* _Work to complete_
Below, some lines carry pictures; leave those pictures out and retype exactly the lines from the one with "This screenshot has height=126, width=279." through the one with "Given: Go to Control Panel Home".
=-=-=
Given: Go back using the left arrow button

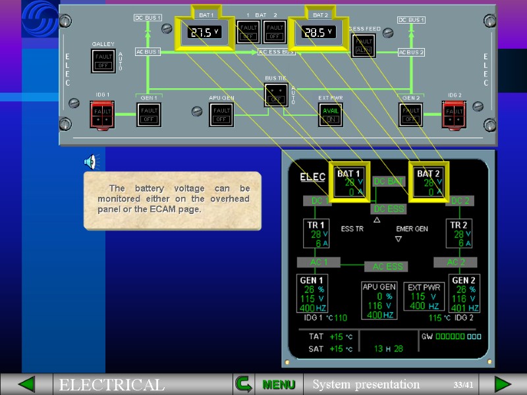Looking at the screenshot, I should tap(26, 383).
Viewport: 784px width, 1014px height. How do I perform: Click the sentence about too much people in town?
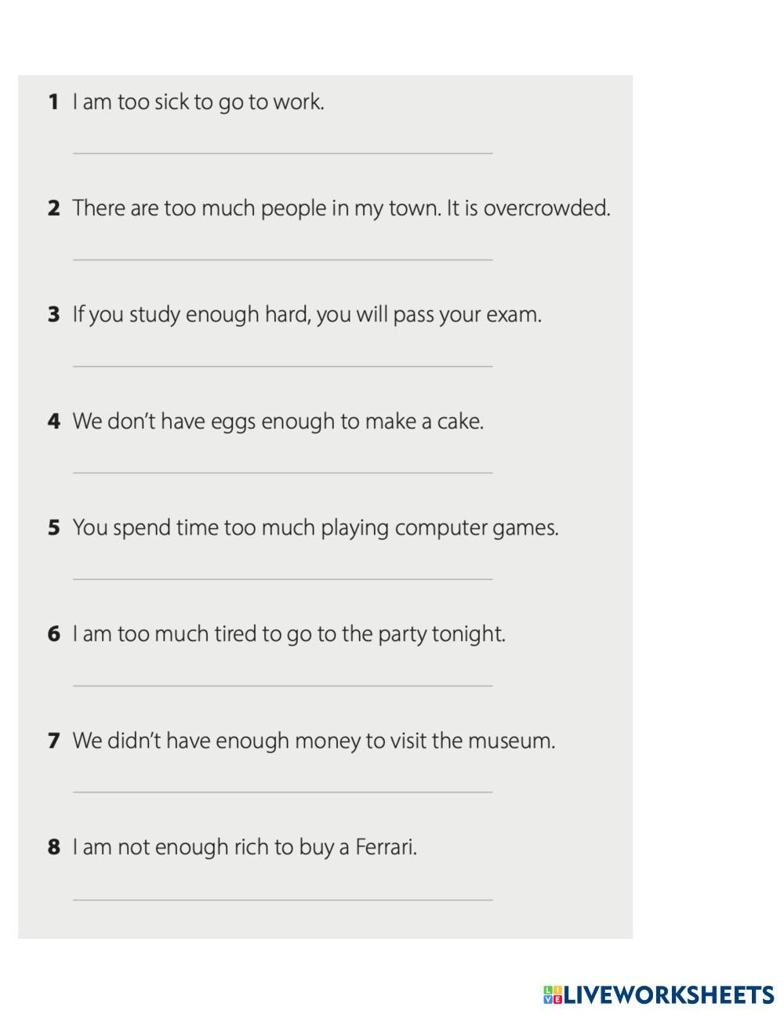[341, 208]
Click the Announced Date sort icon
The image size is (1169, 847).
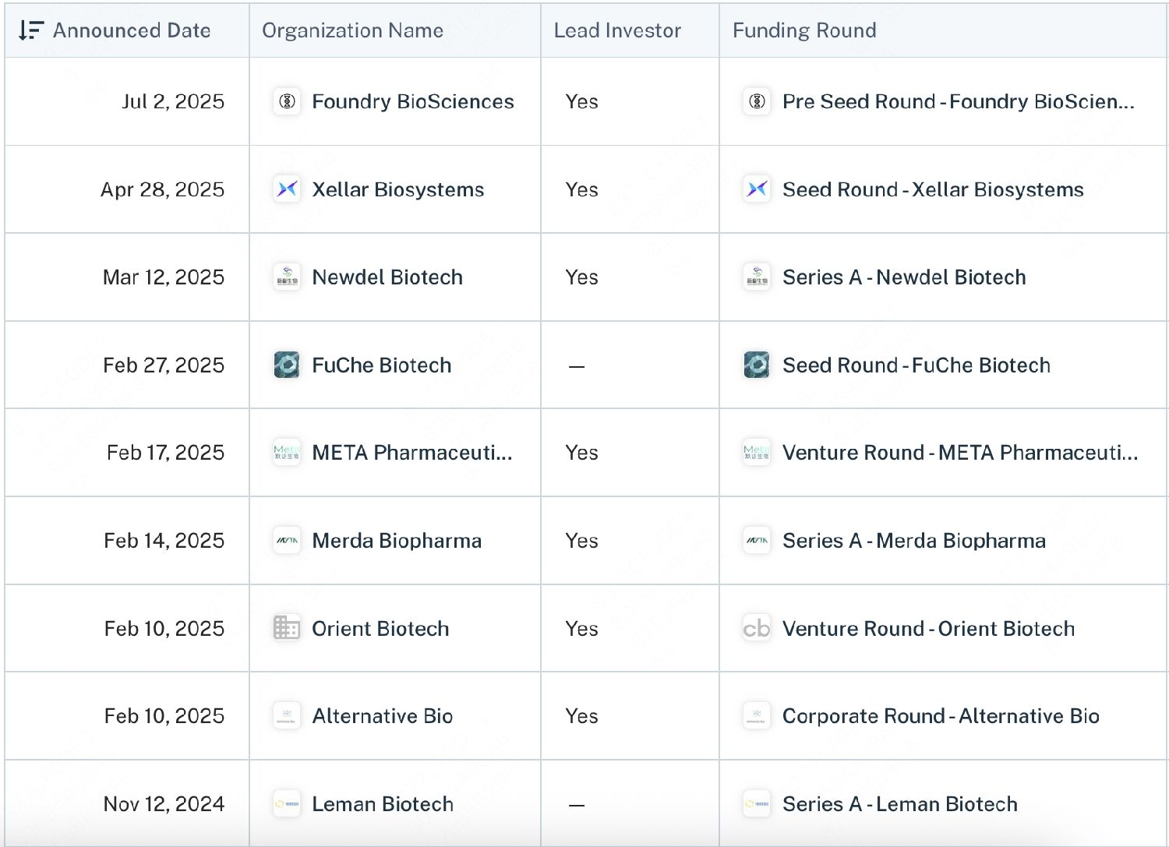click(x=30, y=30)
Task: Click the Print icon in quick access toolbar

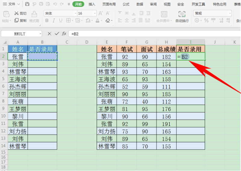Action: coord(41,4)
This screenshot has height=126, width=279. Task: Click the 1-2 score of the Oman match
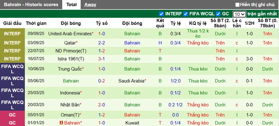[102, 115]
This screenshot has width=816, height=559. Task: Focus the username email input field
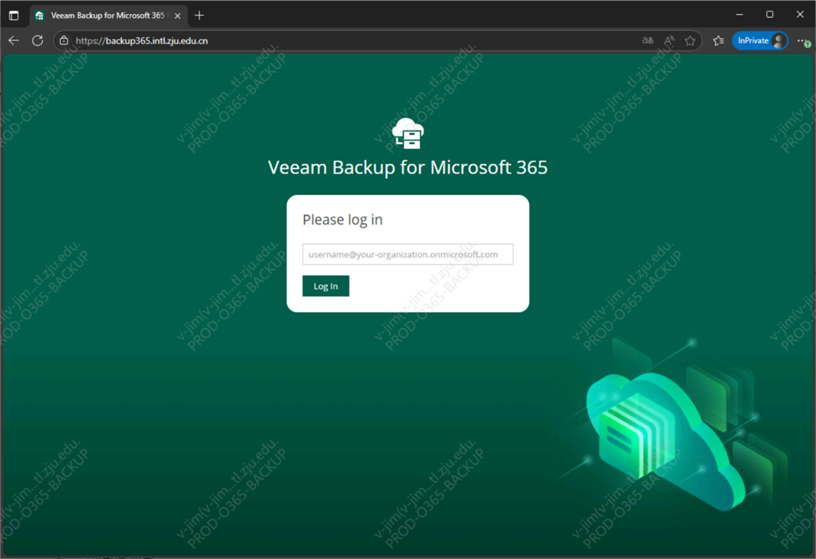(407, 254)
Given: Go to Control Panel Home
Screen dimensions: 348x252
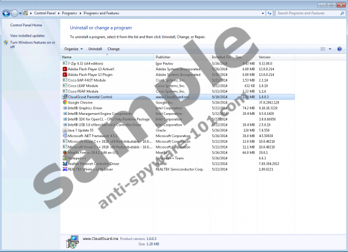Looking at the screenshot, I should [x=26, y=25].
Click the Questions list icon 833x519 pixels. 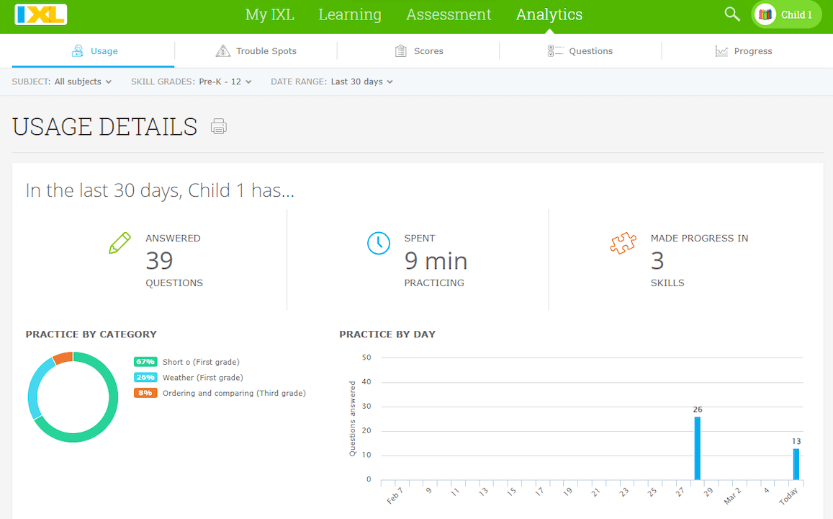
=-=-=
* _Output_
This screenshot has height=126, width=279. Task: Click the 1-2 score of the Oman match
[102, 115]
This screenshot has width=816, height=559. Task: Focus the username email input field
(407, 254)
Given: Go to Control Panel Home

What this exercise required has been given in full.